**Task statement**
With the pictures left aside, write out exactly the lines of the listing below from the line with "Instruction: Switch to 大图 grid view" to the line with "Where should I", both included, and only those.

**Data under study**
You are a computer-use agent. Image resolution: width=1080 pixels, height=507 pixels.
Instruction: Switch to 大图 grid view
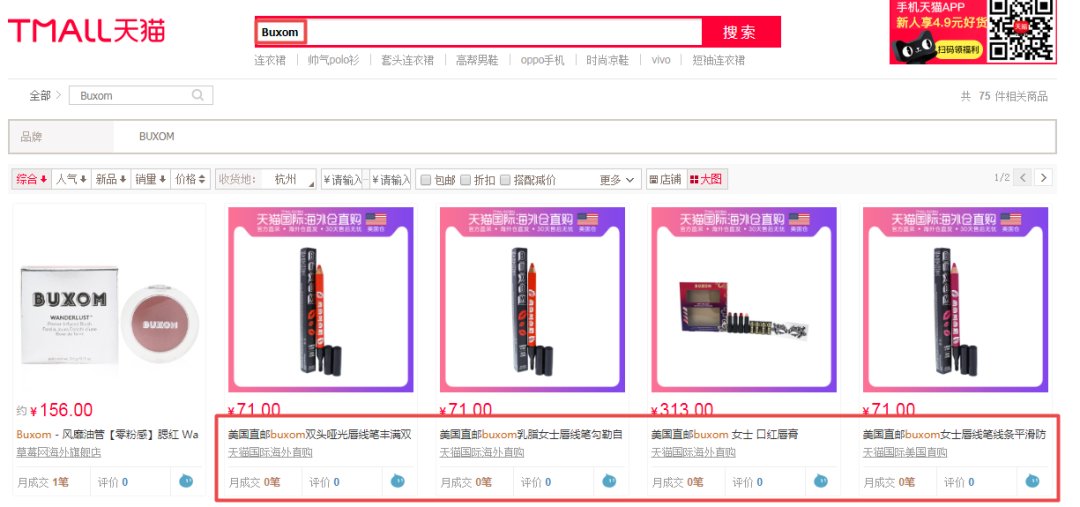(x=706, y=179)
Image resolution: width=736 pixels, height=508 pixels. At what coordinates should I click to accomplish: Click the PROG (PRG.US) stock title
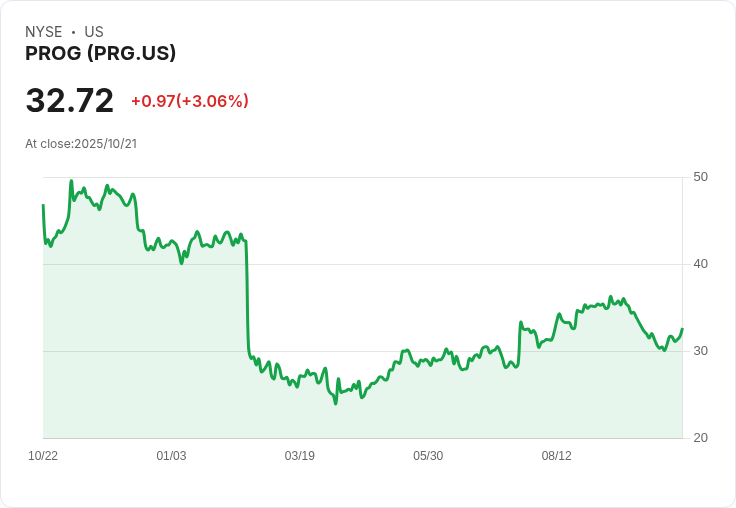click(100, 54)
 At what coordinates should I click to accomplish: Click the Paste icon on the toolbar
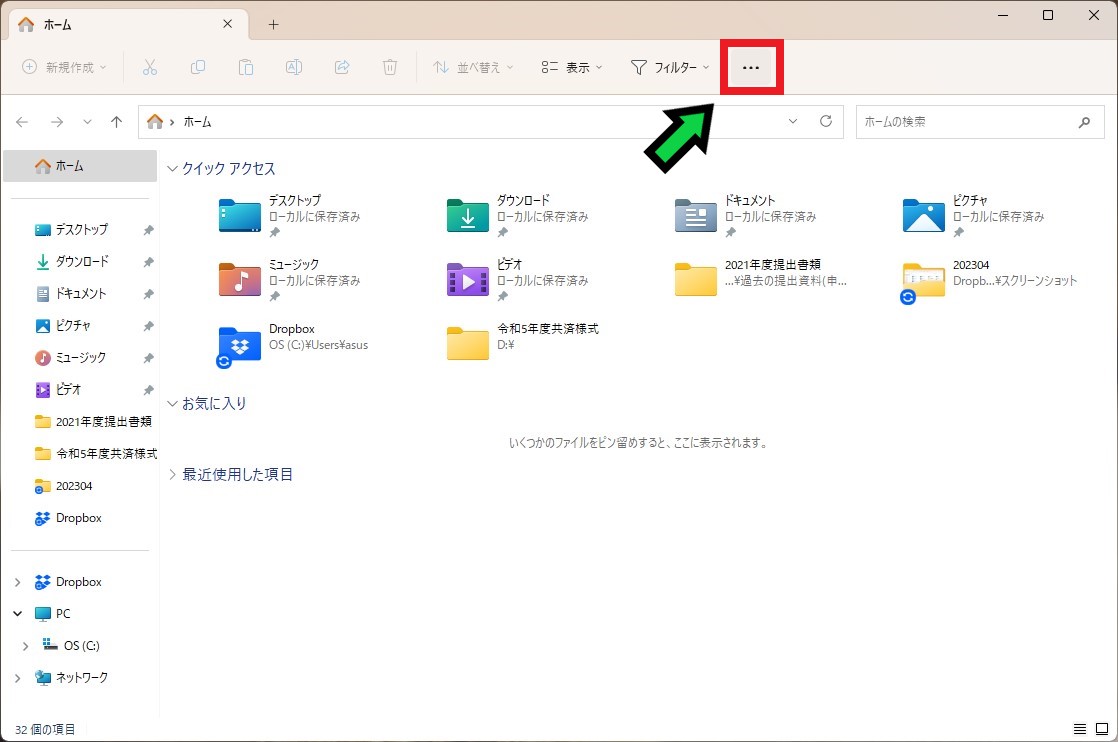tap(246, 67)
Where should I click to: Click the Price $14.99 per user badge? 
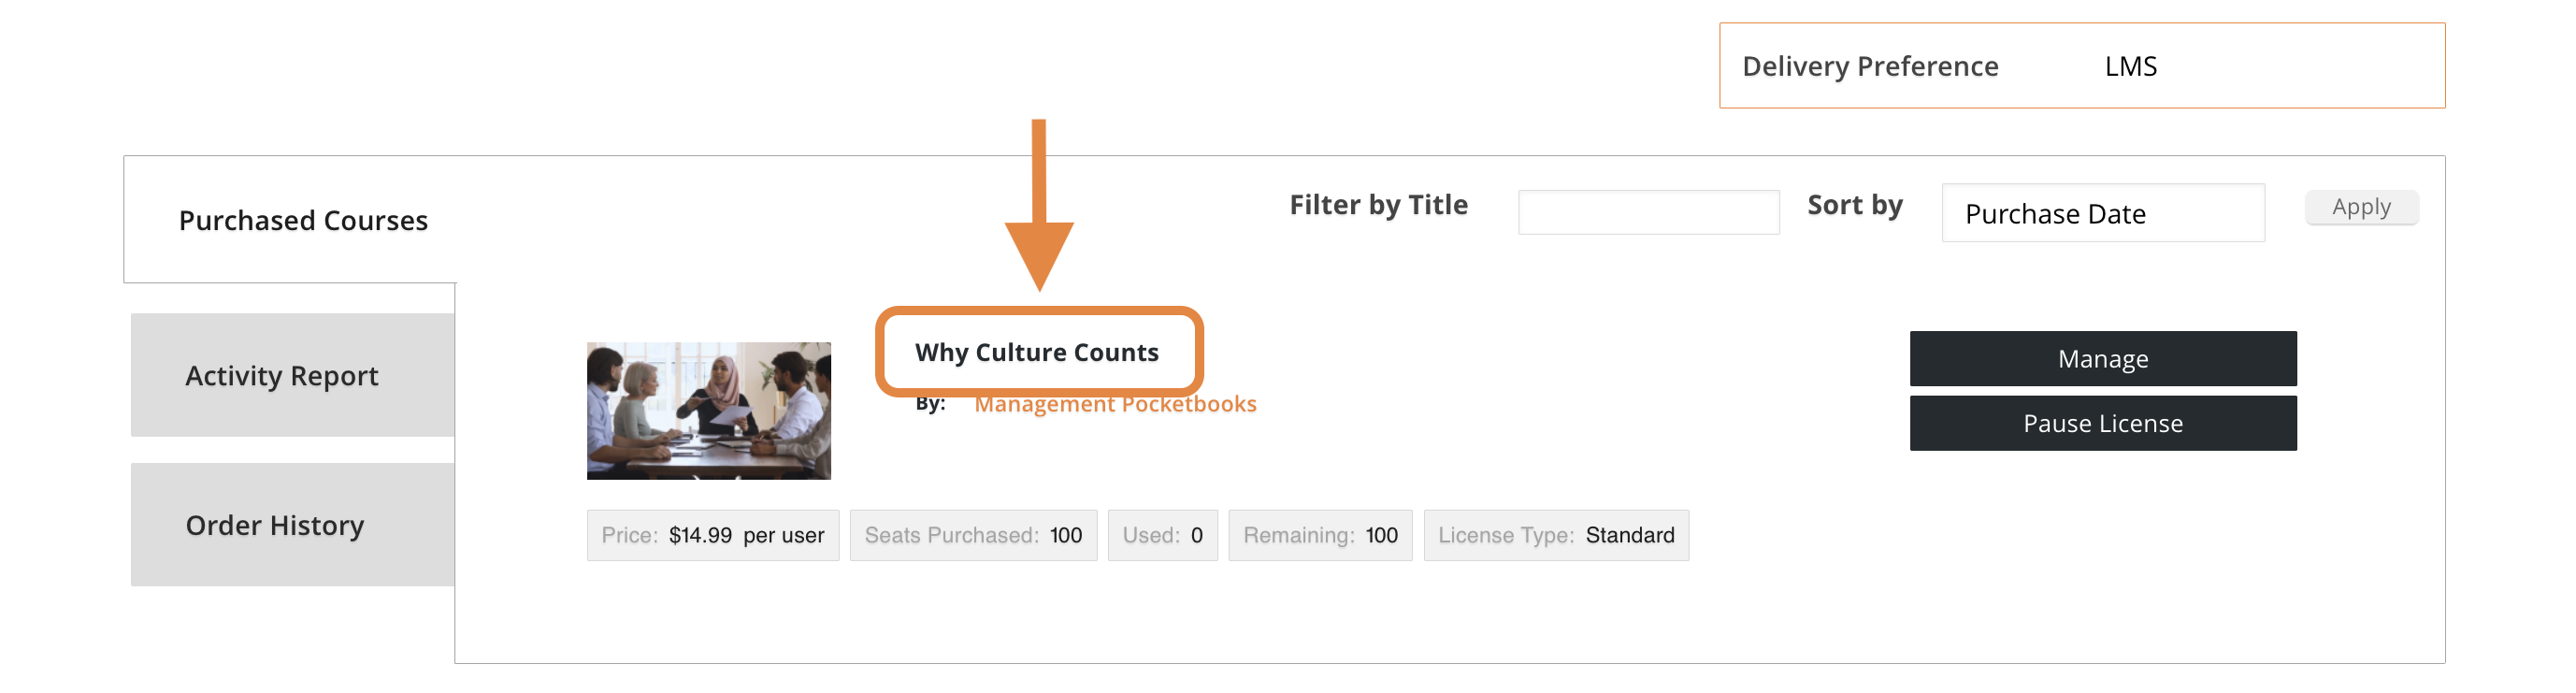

---

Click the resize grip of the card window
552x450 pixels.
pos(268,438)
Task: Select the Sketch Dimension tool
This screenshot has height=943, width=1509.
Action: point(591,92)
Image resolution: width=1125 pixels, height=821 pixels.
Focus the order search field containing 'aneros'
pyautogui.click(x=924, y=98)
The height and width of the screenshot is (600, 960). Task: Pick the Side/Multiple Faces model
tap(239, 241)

**Problem solution**
Instruction: Switch to 大图 grid view
(x=706, y=179)
Image resolution: width=736 pixels, height=508 pixels. At what coordinates should I click to accomplish: Click the PROG (PRG.US) stock title
click(100, 54)
 At what coordinates should I click to accomplish: Click the Paste icon on the toolbar
tap(246, 67)
Where should I click to: Click the Price $14.99 per user badge? 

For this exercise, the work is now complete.